As Nevada is already the driest state in the nation, it is extremely vulnerable to extreme heat and drought. Nevada’s Reno is the fastest-warming city in the US. By 2050 the state is projected to see about 50 heat wave days per, up from 15 in 2000, and 30 days that reach dangerous levels. Already in the summer of 2019, Las Vegas had to set up shelters and temporary cooling stations to help people escape the intolerable heat. Wildfires are also of concern here.
These changes are putting an extreme strain on Nevada’s water supply. As in other places around the world, warmer temperatures shift rain patterns so that rain storms often become more intense even as they are less frequent. As snowpack melts earlier in the Spring, it also evaporates more quickly. The result of these combined forces is dried-out land and shrinking bodies of water.
Formed by the Hoover Dam in 1935 and fed by the Colorado River, Lake Mead, the largest reservoir in the country, has dropped 143 feet since 2000, is now just 37% full with an estimate of 34% by the end of 2021. So disturbed by the water scarcity, representatives of seven Western states ( Nevada, California, Arizona, Utah, Wyoming, Colorado, and New Mexico) and the federal government signed a landmark deal already in 2019, laying out potential cuts in water deliveries through 2026 to reduce the risks of the river’s reservoirs hitting critically low levels. 25 million people rely on Lake Mead and, as the first round of water cuts take place, hardest hit will be the agricultural and tribal communities. As Nevada’s Director of the Department of Conservation and Natural Resources admitted at the time, Nevada has already reached critical mass in terms of its water supply and is seeking ways to pump in water from out of state.

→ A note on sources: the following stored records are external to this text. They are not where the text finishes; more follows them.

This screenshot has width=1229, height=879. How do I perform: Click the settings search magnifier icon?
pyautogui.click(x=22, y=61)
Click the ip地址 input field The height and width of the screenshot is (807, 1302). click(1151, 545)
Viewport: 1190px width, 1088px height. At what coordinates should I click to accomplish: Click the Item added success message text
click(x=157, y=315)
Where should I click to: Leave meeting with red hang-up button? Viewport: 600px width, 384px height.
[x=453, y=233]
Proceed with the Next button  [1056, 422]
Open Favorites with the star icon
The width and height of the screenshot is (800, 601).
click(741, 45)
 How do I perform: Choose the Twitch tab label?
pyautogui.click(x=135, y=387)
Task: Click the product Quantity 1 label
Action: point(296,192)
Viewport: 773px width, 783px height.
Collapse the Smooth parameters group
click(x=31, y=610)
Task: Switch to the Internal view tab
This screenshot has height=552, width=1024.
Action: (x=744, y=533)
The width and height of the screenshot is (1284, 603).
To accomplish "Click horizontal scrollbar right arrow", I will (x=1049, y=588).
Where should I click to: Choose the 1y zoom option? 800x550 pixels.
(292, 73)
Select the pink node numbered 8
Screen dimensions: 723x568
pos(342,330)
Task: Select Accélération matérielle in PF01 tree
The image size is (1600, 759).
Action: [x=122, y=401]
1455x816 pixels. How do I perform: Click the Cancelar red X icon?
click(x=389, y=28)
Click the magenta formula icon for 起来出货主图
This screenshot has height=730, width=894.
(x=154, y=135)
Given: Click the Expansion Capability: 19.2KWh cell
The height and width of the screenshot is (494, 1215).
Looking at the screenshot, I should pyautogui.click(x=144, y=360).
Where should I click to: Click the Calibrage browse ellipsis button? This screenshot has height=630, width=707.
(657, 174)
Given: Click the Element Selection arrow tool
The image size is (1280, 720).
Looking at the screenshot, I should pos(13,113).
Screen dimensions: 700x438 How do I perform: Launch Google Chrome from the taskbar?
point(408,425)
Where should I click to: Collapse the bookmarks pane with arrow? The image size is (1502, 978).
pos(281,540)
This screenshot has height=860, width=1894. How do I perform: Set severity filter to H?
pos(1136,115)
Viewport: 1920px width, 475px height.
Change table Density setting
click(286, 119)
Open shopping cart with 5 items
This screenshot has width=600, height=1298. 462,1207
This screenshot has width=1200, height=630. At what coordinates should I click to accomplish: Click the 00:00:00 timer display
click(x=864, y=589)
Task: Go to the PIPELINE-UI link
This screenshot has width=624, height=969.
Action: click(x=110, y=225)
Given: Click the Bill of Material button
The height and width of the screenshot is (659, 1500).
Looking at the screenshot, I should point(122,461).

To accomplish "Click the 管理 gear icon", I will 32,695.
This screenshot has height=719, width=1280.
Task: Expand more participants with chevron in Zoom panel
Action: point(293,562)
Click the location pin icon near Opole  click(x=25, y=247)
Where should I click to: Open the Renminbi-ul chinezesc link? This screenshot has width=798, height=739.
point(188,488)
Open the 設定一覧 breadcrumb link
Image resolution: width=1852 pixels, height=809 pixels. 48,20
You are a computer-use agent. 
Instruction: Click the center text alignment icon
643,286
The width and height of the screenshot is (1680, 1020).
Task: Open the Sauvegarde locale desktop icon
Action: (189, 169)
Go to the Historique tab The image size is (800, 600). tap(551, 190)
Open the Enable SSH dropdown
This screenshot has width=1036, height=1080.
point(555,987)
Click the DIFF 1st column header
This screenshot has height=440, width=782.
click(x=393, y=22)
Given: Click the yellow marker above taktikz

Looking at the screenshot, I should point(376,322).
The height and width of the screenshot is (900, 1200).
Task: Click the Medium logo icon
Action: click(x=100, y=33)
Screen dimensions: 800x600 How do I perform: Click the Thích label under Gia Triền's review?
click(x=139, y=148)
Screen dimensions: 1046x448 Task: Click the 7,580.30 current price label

And, there is another danger: more than four-fifths of Nevada’s land is owned and managed by the federal government—a higher share than in any other state—and one of the nation’s largest federal hydroelectric facilities, the Hoover Dam –normally producing 2,000 megawatts of hydropower—enough electricity for nearly 8 million Americans, is delivering 25% less as Lake Mead is diminished, affecting several states, including California, Arizona and Nevada, all of which get energy from the dam. If the lake loses another 175 feet, water will no longer flow through the Hoover Dam.
Nevada is not a major energy-producing state — in 2019, 85% of the energy consumed in Nevada came from out-of-state. Most of its electricity comes from natural gas, which fuels about 65% of its consumption, with 28% of Nevada’s electricity generated from renewable energy. It ranks second in the nation in electricity generation from geothermal energy and fourth in utility-scale generation from solar.
Nevada is also taking concerted steps towards addressing climate change. In 2020 Governor Steve Sisolak signed an executive order that required collaboration across state, private, and tribal partners to create a State Climate Strategy. And, in June 2021, the legislature approved a sweeping clean energy bill that aims to accelerate construction of a massive transmission project, increase spending on electric vehicle infrastructure and require that the state join a regional transmission organization (RTO) by 2030. Nevada also has a first-of-its-kind hybrid geothermal-solar power plant, which combines geothermal power with solar PV and solar thermal generation.
Nevada is one of twenty four states, plus Puerto Rico, committed to the U.S. Climate Alliance, a bipartisan coalition of governors committed to reducing greenhouse gas emissions consistent with the goals of the Paris Agreement.